Girls are so easy to figure out. Number one, they want enjoyment. From conversation, jokes, spending time with you, sex, anything that would make a ordinary person happy from day to day, between compliments, attention, praise, touch, being desired a little bit, teasing, THOSE are the things that will attract a woman.

Punching out probability charts on your dot matrix printer, or running excessively sophisticated algothums though your brain will not get you anywhere, because you can not possibly pay attention to the little signs, the most important signs.

Like, for a normal person, if a girl gives me the little signs of interest suggesting she wants a kiss, well I'll pick up on that. No way I need to whip out my minature calculator and multiply out a paper with countless variables that you have to go 'ahh, did she do that, wait..no...that variable shouldn't be so high..', and 'was that this or that variable..'. And by the time you're done processing all of that needless crap, the chance is alas, missed.

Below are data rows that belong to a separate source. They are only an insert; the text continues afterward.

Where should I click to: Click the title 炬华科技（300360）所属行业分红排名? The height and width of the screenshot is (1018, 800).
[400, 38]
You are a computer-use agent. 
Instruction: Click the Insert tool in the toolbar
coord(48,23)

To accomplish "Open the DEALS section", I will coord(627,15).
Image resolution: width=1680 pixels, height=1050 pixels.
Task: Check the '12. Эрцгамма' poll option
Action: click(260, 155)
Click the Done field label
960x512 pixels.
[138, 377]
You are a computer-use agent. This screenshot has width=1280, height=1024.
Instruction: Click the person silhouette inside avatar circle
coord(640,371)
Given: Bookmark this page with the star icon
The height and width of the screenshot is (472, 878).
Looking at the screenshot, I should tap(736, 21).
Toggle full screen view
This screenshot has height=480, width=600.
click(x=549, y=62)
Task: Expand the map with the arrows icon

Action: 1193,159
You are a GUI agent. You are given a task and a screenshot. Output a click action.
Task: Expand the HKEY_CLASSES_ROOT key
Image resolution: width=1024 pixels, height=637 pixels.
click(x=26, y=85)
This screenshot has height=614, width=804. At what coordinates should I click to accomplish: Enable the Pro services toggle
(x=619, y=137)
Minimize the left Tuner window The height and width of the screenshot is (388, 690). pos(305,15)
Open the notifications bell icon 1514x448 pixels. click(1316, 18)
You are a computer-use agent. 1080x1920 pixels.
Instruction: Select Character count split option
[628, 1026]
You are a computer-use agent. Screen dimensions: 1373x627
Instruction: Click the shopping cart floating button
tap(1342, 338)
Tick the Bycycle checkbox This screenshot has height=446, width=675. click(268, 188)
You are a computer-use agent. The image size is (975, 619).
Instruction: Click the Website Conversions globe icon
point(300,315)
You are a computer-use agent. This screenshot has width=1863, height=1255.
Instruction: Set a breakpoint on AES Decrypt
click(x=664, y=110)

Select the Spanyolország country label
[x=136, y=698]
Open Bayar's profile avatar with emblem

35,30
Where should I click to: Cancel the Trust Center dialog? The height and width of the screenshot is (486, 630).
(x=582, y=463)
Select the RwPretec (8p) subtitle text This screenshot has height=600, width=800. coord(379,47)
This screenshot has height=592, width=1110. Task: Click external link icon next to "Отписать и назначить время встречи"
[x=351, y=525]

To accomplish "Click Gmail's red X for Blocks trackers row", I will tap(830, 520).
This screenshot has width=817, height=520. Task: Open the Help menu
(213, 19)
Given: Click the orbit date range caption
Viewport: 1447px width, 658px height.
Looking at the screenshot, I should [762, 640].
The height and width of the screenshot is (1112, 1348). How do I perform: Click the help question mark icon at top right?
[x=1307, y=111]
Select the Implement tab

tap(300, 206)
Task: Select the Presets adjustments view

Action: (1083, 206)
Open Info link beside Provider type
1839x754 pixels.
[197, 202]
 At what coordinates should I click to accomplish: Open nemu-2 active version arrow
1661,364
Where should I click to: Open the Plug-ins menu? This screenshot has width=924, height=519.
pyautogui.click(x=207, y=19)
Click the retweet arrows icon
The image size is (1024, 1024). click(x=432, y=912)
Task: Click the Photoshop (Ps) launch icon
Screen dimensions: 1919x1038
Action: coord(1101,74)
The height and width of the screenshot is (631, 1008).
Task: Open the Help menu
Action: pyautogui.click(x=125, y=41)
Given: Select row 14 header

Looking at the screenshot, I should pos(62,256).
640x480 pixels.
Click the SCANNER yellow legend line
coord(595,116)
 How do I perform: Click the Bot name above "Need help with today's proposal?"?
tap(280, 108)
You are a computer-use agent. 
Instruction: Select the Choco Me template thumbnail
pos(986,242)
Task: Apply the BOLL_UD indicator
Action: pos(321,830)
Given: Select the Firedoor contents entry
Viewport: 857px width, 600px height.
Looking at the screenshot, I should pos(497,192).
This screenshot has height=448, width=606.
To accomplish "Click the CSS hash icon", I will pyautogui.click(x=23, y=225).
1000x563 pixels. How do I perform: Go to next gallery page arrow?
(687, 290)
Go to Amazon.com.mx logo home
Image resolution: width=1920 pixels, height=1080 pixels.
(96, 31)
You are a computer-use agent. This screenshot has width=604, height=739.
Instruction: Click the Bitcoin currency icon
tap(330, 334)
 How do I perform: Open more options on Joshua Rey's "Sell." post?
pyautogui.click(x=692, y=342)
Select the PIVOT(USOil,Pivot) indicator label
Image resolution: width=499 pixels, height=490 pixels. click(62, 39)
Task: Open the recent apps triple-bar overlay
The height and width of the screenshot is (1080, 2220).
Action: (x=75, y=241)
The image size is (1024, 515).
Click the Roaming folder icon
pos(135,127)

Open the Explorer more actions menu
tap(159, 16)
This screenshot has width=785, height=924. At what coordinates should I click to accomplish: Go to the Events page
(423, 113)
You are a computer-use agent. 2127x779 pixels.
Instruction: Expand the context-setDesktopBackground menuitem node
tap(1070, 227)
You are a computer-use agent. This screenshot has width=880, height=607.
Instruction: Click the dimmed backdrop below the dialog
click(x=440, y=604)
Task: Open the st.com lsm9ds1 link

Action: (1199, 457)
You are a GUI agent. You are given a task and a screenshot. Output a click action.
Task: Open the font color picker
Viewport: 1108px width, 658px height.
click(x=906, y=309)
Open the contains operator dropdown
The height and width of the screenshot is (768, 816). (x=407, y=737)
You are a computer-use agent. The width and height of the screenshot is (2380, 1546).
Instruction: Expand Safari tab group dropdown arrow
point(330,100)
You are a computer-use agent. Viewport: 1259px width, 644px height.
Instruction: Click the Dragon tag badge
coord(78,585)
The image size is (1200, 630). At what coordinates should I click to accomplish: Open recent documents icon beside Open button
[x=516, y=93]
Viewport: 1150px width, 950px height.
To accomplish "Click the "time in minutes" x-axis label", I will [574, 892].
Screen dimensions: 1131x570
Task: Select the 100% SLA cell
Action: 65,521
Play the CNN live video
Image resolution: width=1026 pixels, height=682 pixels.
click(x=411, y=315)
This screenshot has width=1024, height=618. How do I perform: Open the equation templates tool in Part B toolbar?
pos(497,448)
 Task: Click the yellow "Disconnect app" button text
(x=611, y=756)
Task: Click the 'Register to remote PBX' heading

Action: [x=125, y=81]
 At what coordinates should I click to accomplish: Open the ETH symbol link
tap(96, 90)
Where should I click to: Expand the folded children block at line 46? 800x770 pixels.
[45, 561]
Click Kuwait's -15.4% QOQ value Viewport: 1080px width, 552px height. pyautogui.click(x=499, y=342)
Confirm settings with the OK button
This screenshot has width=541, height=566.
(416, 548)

Yes, I'm comparing you to someone such as this, and it's true. You are focusing WAY TOO MUCH on framework, probability, throwing down a million reasons why she didn't get a kiss at the end of the night, about how your parents are killing your chances, even considering to buy useless sh!t from DA.....

Your sexuality is the most effective way to get a woman, has been for thousands of years, even before verbal language was invented (minus grunts). Touch your women man..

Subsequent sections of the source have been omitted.